* Consigne: Recopiez en entier le texte sur Mary Robinson, sans rien y changer.

* Texte fourni:
━━━━━━━━━━━━━━━━━━━━
Agée de soixante cinq ans, Mary Robinson revient vivre dans son pays après treize années passées à New York. Elle y avait occupé le poste de présidente de la Commission des Nations Unies pour les droits de l’homme, avant de devoir démissionner sous la pression de l’Administration Bush qui la considérait trop tiède sur la « guerre contre le terrorisme » et pro palestinienne.

Membre des Anciens, un groupe de 12 éminents leaders réuni par Nelson Mandela et présidé par Desmond Tutu, elle entend se consacrer maintenant à la « justice climatique », en particulier pour que les peuples les plus affectés par le réchauffement climatique (généralement ceux qui contribuent le moins au phénomène) reçoivent une juste compensation. Elle pense que, face à des gouvernements paralysés, c’est à la société civile qu’il faut en appeler. Elle est particulièrement préoccupée par la fragilité de la plus grande démocratie du monde, les Etats-Unis : « Obama essaie d’offrir un leadership, mais je pense que le système politique américain est en train de devenir dysfonctionnel, et cela est vraiment, vraiment préoccupant. »
━━━━━━━━━━━━━━━━━━━━
* Lignes fournies:
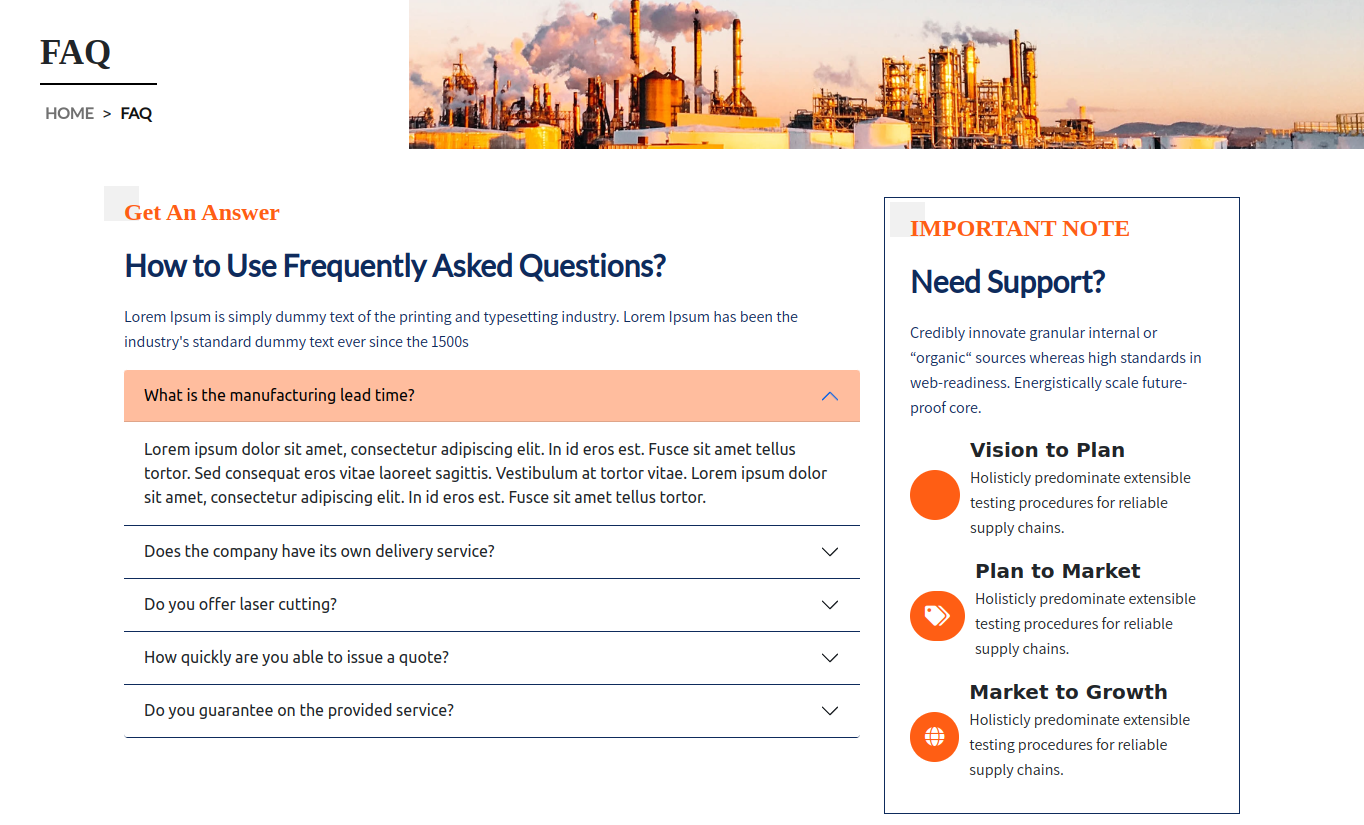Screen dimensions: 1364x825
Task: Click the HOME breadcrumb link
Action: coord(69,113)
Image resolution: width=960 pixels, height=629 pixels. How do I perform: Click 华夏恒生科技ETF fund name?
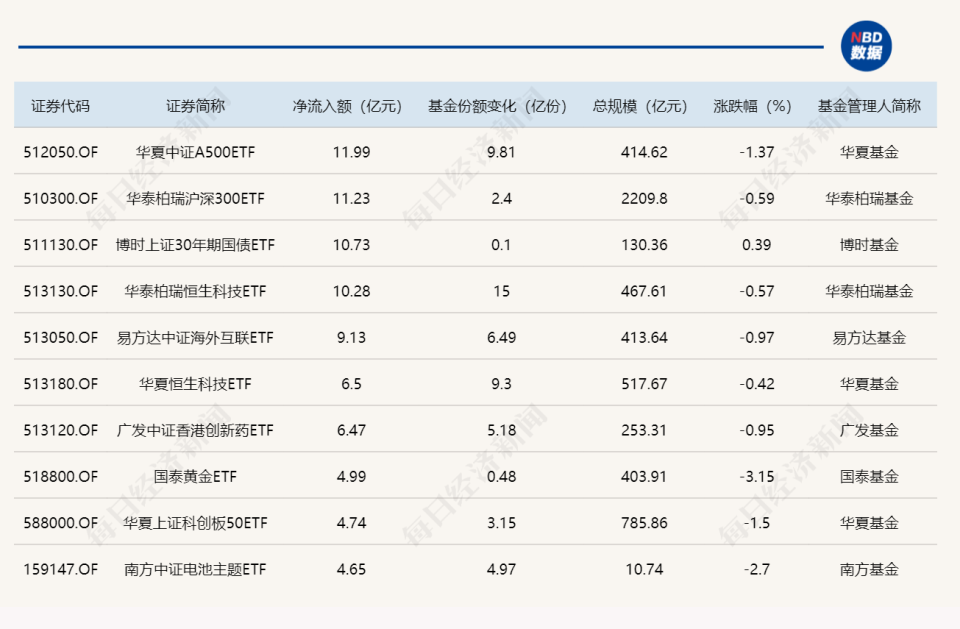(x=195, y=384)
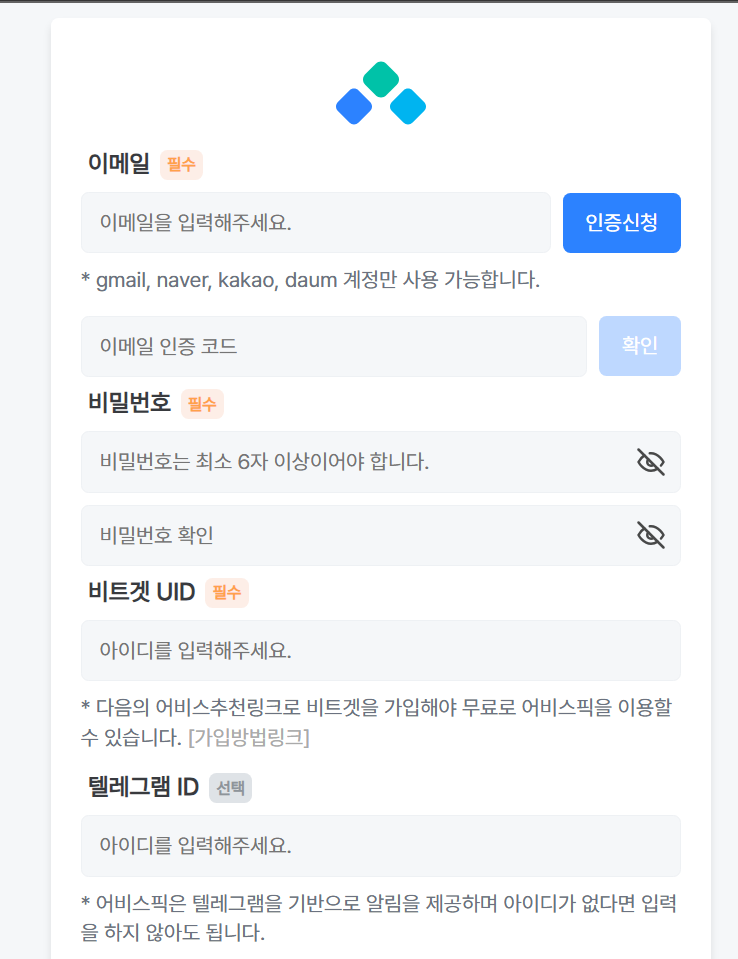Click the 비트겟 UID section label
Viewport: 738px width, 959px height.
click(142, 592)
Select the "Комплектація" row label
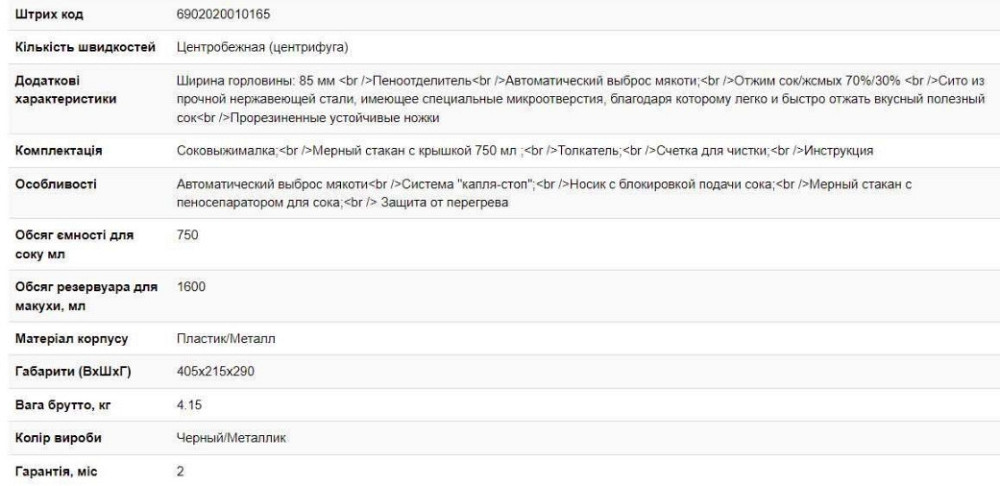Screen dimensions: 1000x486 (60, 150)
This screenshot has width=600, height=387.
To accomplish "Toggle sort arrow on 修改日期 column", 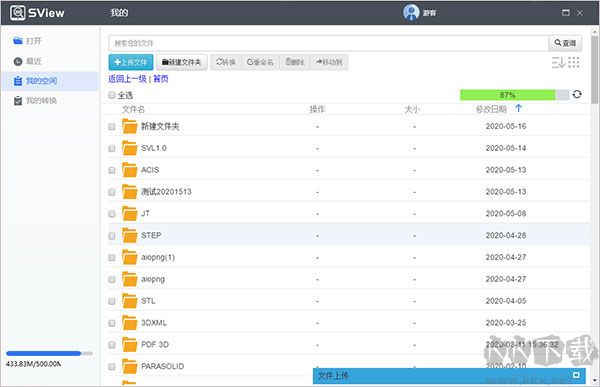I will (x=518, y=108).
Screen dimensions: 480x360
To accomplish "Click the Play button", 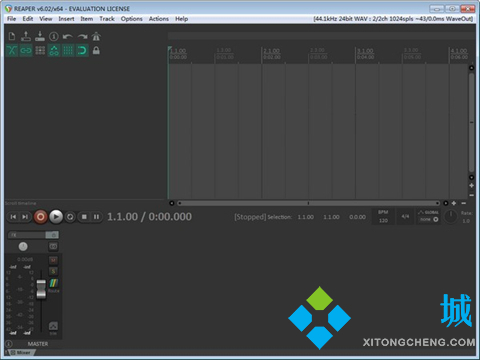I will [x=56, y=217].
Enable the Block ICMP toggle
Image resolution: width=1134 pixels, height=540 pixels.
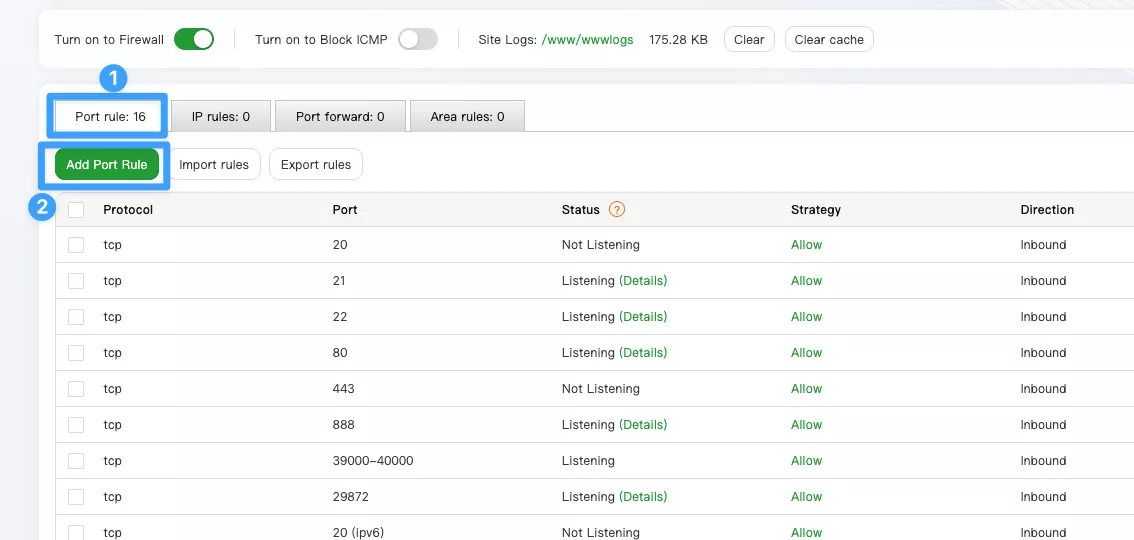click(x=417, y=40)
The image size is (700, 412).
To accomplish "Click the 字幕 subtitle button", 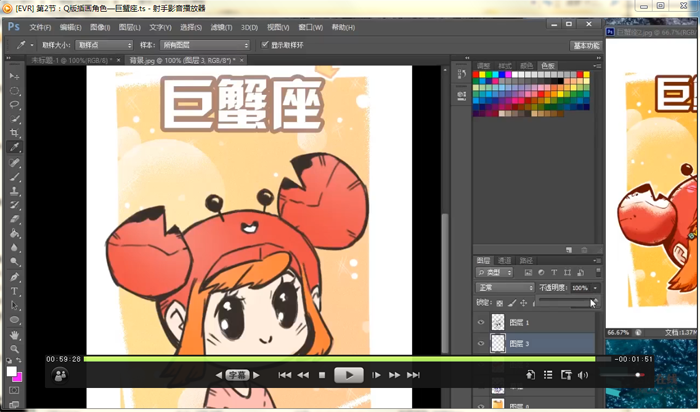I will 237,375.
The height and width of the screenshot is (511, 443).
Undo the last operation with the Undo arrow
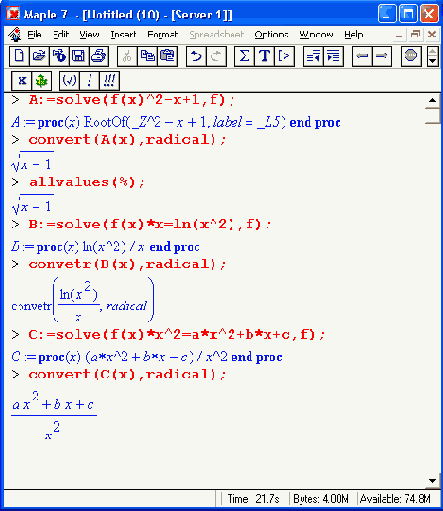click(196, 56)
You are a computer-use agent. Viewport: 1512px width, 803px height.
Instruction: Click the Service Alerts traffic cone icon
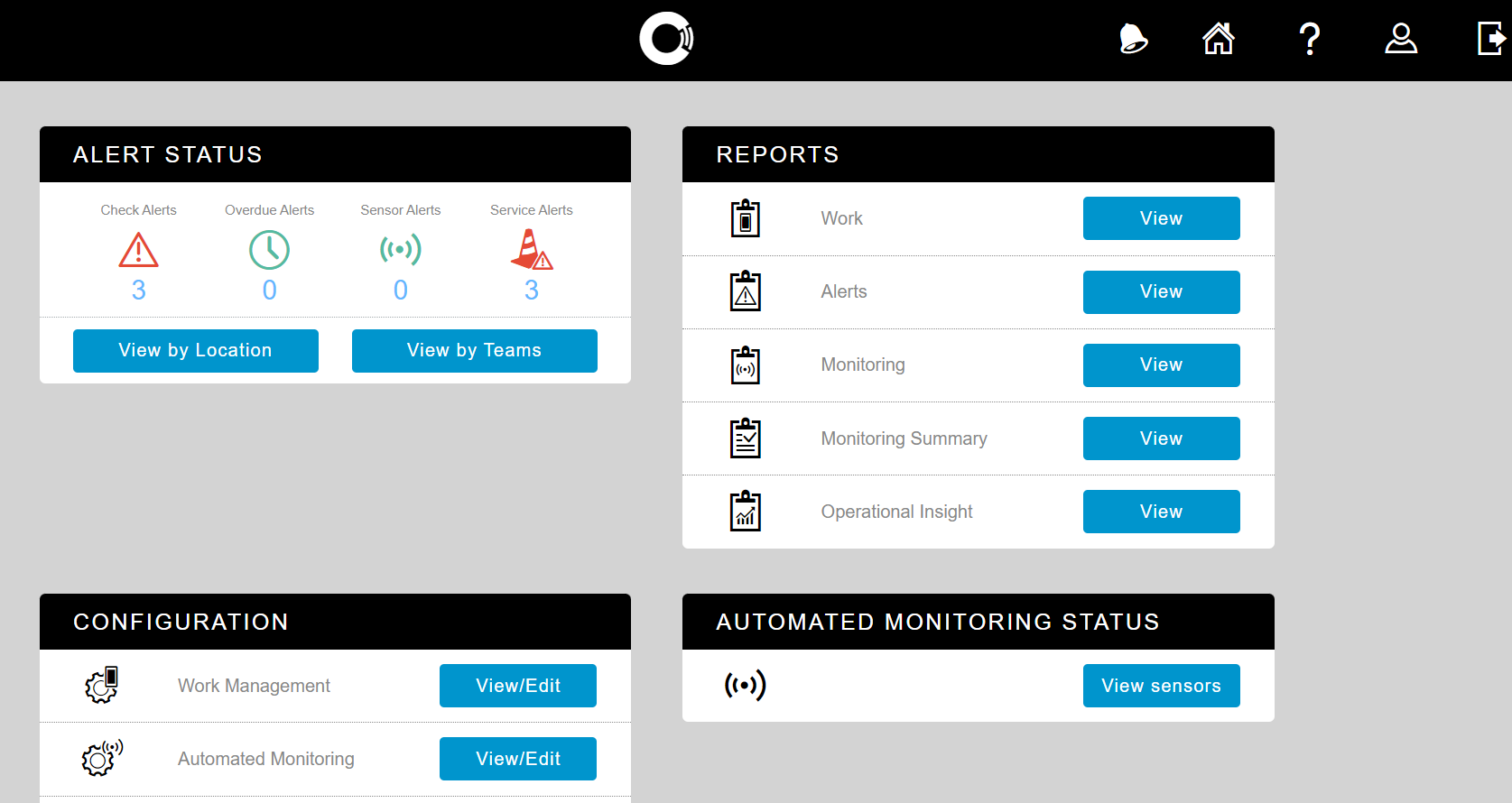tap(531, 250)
━━━━━━━━━━━━━━━━━━━━
* Réponse:
Agée de soixante cinq ans, Mary Robinson revient vivre dans son pays après treize années passées à New York. Elle y avait occupé le poste de présidente de la Commission des Nations Unies pour les droits de l’homme, avant de devoir démissionner sous la pression de l’Administration Bush qui la considérait trop tiède sur la « guerre contre le terrorisme » et pro palestinienne.

Membre des Anciens, un groupe de 12 éminents leaders réuni par Nelson Mandela et présidé par Desmond Tutu, elle entend se consacrer maintenant à la « justice climatique », en particulier pour que les peuples les plus affectés par le réchauffement climatique (généralement ceux qui contribuent le moins au phénomène) reçoivent une juste compensation. Elle pense que, face à des gouvernements paralysés, c’est à la société civile qu’il faut en appeler. Elle est particulièrement préoccupée par la fragilité de la plus grande démocratie du monde, les Etats-Unis : « Obama essaie d’offrir un leadership, mais je pense que le système politique américain est en train de devenir dysfonctionnel, et cela est vraiment, vraiment préoccupant. »